> _Texte cité_
#####

Peines planchers : comment fonctionnait ce dispositif supprimé en 2014 et que le RN veut réinstaurer
Mesure phare du président Nicolas Sarkozy, les peines planchers ont été mises en place en 2007, avant d'être abrogées en 2014 sous la présidence de François Hollande.
Le projet figure depuis des années dans le programme du Rassemblement national et d'une partie des Républicains. Lors de sa niche parlementaire le 31 octobre, le RN présentera plusieurs textes dont un pour rétablir les peines planchers, supprimées en 2014. Situé en deuxième position, le texte a donc de bonnes chances d'être examiné voire soumis au vote, si le débat autour de l'abrogation de la réforme des retraites ne s'éternise pas.
La proposition de loi RN propose d'instaurer pour les crimes et pour les délits "commis en état de récidive légale, relevant du trafic de drogue et commis contre une personne dépositaire de l’autorité publique ou assimilée, des seuils minimums d'emprisonnement, de réclusion ou de détention, fixés en fonction de la durée de la peine encourue". Un retour des peines planchers qui ne concernerait donc que certains délits.

#####

> _Données fournies_

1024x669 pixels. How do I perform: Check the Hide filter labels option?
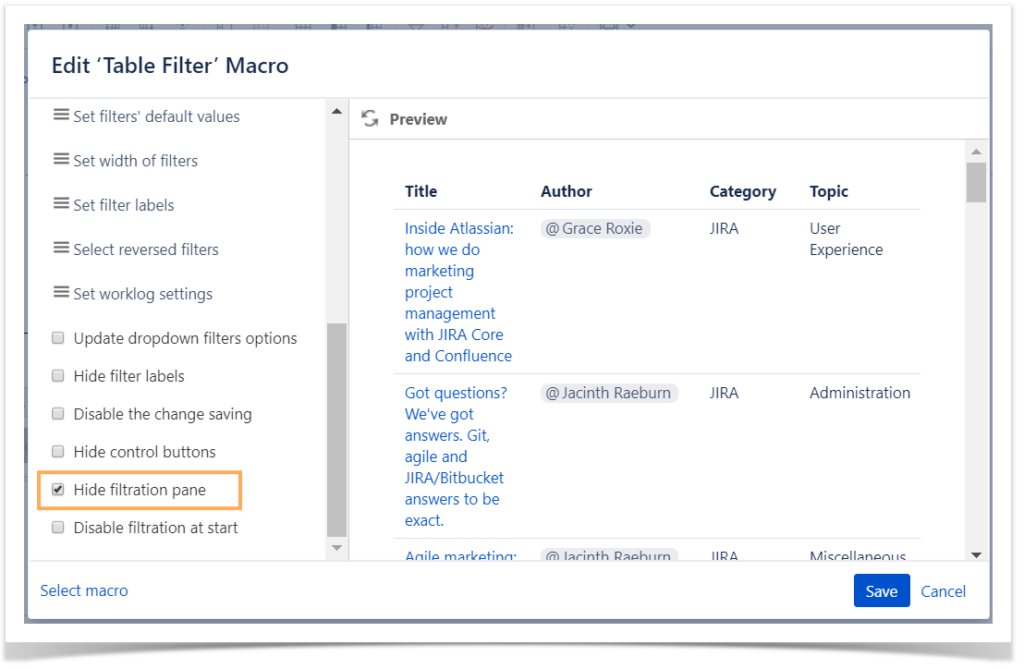click(57, 375)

#####

> _Série d'exercices_
(1) Dans l'article sur les peines planchers, reprenez le passage qui débute par "La proposition de" et s'achève sur "que certains délits.", en remplaçant "trafic de drogue" par "trafic d'armes".
(2) Répondez aux questions suivantes à partir de l'article sur les peines planchers.
(a) En quelle année les peines planchers ont-elles été mises en place ?
(b) À quelle date le RN présentera-t-il plusieurs textes lors de sa niche parlementaire ?
(c) À quelle position figure le texte visant à rétablir les peines planchers ?
(3) Poursuivez l'article sur les peines planchers après sa dernière phrase.

> _Les réponses_
(1)
La proposition de loi RN propose d'instaurer pour les crimes et pour les délits "commis en état de récidive légale, relevant du trafic d'armes et commis contre une personne dépositaire de l’autorité publique ou assimilée, des seuils minimums d'emprisonnement, de réclusion ou de détention, fixés en fonction de la durée de la peine encourue". Un retour des peines planchers qui ne concernerait donc que certains délits.

(2)
(a) En 2007.
(b) Le 31 octobre.
(c) En deuxième position.

(3)
Les peines planchers étaient un marqueur de la politique sécuritaire de Nicolas Sarkozy, qui les avait instaurées à son arrivée à l'Élysée en 2007. Ces peines s'appliquaient dès la première récidive, donc à partir de la deuxième condamnation, aux délits punis d'au moins trois ans d'emprisonnement. Les mineurs de plus de 13 ans étaient également concernés mais, jusqu'à leurs 16 ans, leur peine était réduite de moitié.
Des peines évolutives selon la gravité des faits
Les peines planchers étaient graduelles en fonction de la nature et de la gravité des faits : un an pour les délits punis de trois ans d'emprisonnement (vol, violences volontaires sans ITT...), deux ans pour les délits punis de cinq ans (recel, violences aggravées), trois ans pour les délits punis de sept ans ; quatre ans pour les délits punis de dix ans.
Pour les crimes commis en état de récidive légale, récidive proche ou similaire au premier méfait, la peine ne pouvait être inférieure à cinq ans si le crime était puni de 15 ans de prison, sept ans pour un crime puni de 20 ans ; 10 ans pour un crime puni de 30 ans ; 15 ans pour un crime puni de la réclusion ou de la détention à perpétuité.
Les magistrats ont largement dérogé au principe
Dès leur instauration, des magistrats s'insurgeaient contre le principe, qu'ils estimaient contraire au principe d'"individualisation de la peine", propre au droit français, selon lequel la sanction doit s'attacher à la personnalité du condamné", expliquait Marianne en février 2023.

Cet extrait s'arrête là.